= WORK INSTRUCTIONS =
Starting at the line that contains "Where should I", copy every line to the end of the material below exactly, and omit the pictures.

^^^^^^^^

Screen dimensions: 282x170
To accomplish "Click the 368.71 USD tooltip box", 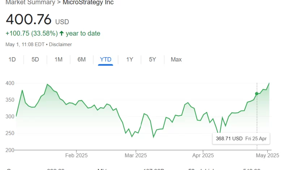I will (241, 139).
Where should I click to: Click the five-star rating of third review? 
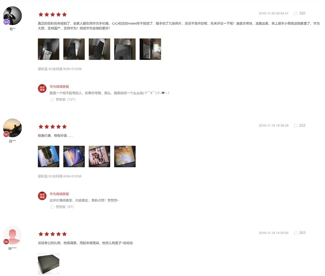(x=53, y=234)
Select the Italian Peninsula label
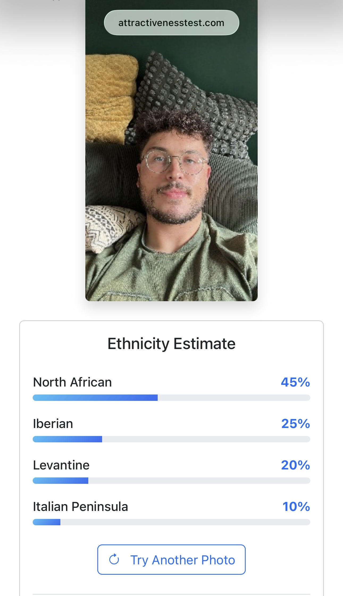This screenshot has height=596, width=343. pyautogui.click(x=80, y=507)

^^^^^^^^

= RESULT FOR THIS EXERCISE =
Where should I click to: Click the five-star rating of third review? 
(x=53, y=234)
Select the Italian Peninsula label
This screenshot has height=596, width=343. pyautogui.click(x=80, y=507)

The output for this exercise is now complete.